Asked if this meant current First Division clubs would gain less than they would have under the original proposal, he added: "They're giving up something that isn't there yet.

"On the aspirational distribution model that's on the table that is yet to be confirmed through a due diligence process, potentially what is there is going to be more evenly shared (throughout all leagues)."

One potential sticking point, however, is that when the SPL clubs examine the SFL's proposal on Monday, they will see the "softer landing" that was to accompany relegation being made less soft.

The SPL has yet to decide if the clubs will take a formal vote on the matter on Monday.

"We are most definitely willing to continue with a 42-club solution to the league reconstruction process," said Longmuir.

"We are going to work hard to bring this to fruition as quickly as we possibly can in the hope that what we deliver benefits the whole game in Scotland.

"There are a number of things that we got unanimity on today. We are going to initiate a process of due diligence to ensure we get to a place where we have a proper health check on any merged organisation to ensure there are no surprises.

"We agreed that the recommended financial distribution model that the SFL put to the SPL this week is going to take us forward and we got unanimous agreement that that was the will of the clubs.

"I know Neil Doncaster is putting it to his clubs on Monday and I hope that they look upon it as being a fair and appropriate way to spread what wealth we've got in the game.

"On governance, the initial governance model that was proposed, and seems still to be the favoured governance model, is not one that we wish to pursue.

"The governance model that the clubs, in unanimous fashion agreed to support, was the one that I previously put to the SPL, which is a 3-1-1-1 governance model [a board made up of three top league representatives and one from each of the other leagues], as opposed to a 3-2-1 governance model.

"This is a marvellous opportunity for everybody to get behind it. We are not far away."

Asked whether the recent bad feeling within the SFL and the unhappiness of the First Division clubs about the way he had handled the situation had been addressed, Longmuir again pointed to the unanimity achieved on those three areas.
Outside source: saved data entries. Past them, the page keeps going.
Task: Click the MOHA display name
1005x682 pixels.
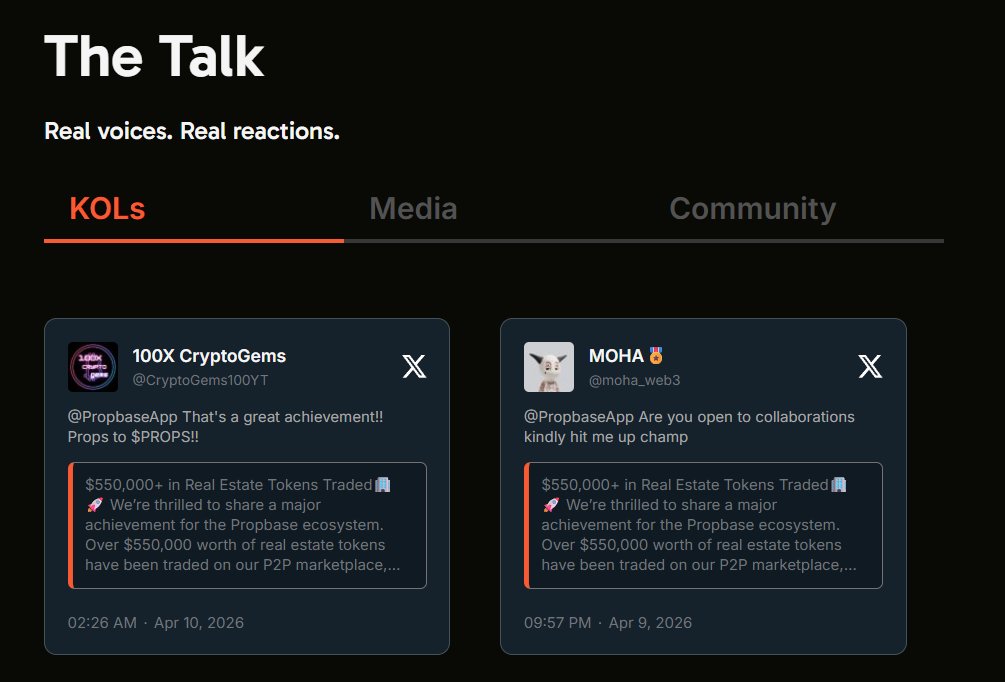Action: [x=616, y=356]
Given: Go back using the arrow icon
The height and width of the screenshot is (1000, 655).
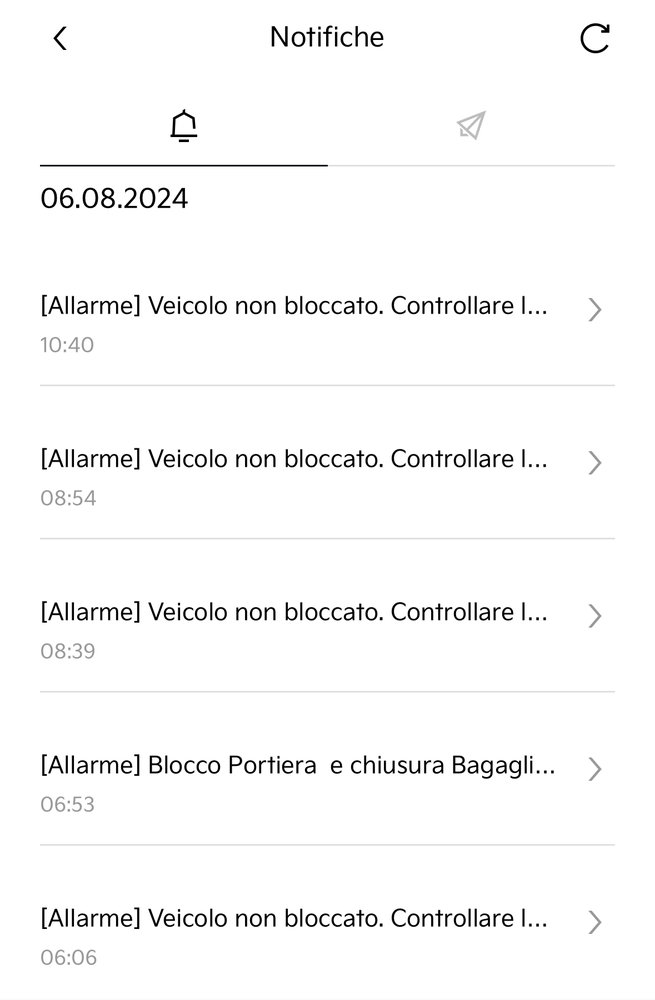Looking at the screenshot, I should [60, 38].

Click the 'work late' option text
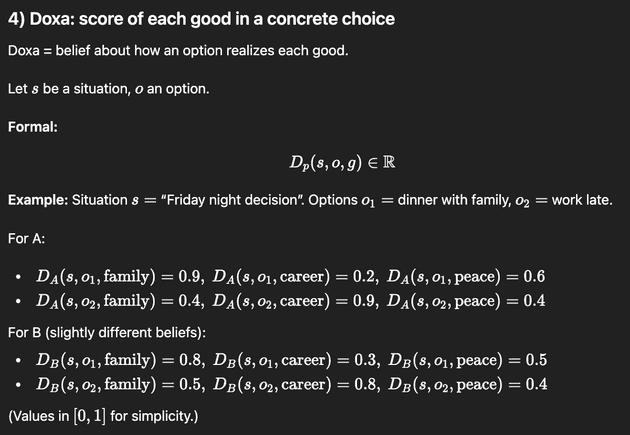pos(582,200)
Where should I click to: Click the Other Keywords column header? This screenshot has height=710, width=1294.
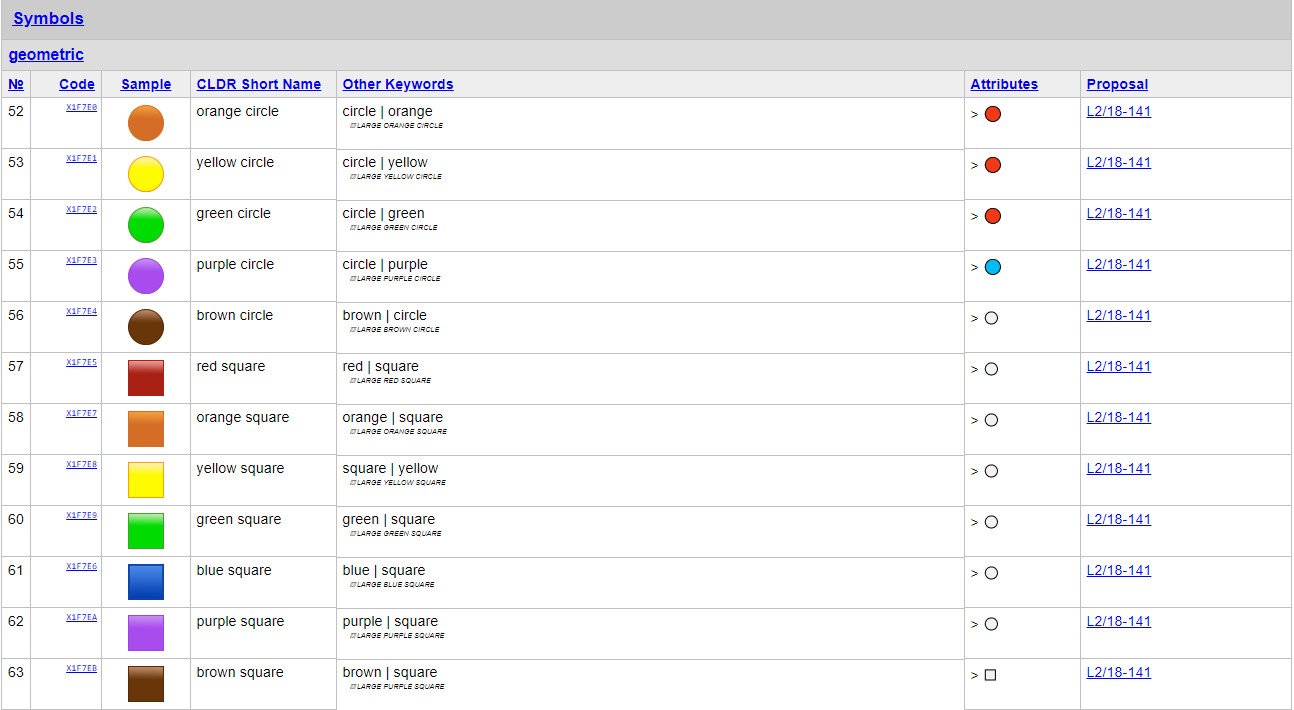(x=398, y=85)
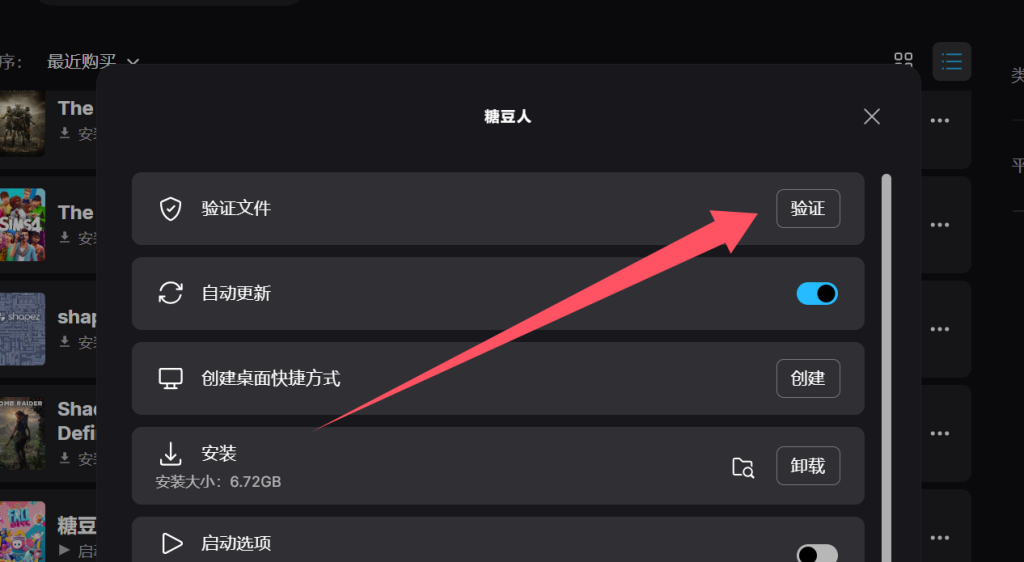Screen dimensions: 1024x562
Task: Click the 验证 button
Action: [808, 208]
He added that the notion of a pyramid structure, which would mean relegation from the Third Division and potential access to the new league for clubs from outwith the current senior structure, needed more work.

The result of Friday's meeting will be passed to the SPL to consider at their all-club meeting on Monday, with Longmuir adding: "The SPL have a huge opportunity to deliver what Scottish football needs and if they can embrace and engage with us on some of these issues, which we're nearly there on, then there's a big chance that this can be a big step forward."

The SFL would then also have the opportunity to ratify change with their own vote, which would require 23 clubs to vote in favour.

Longmuir said towards the end of June was a reasonable timescale if the league bodies are to be merged.

The SFL would be wound up, with the SPL being used as the corporate vehicle for the new body.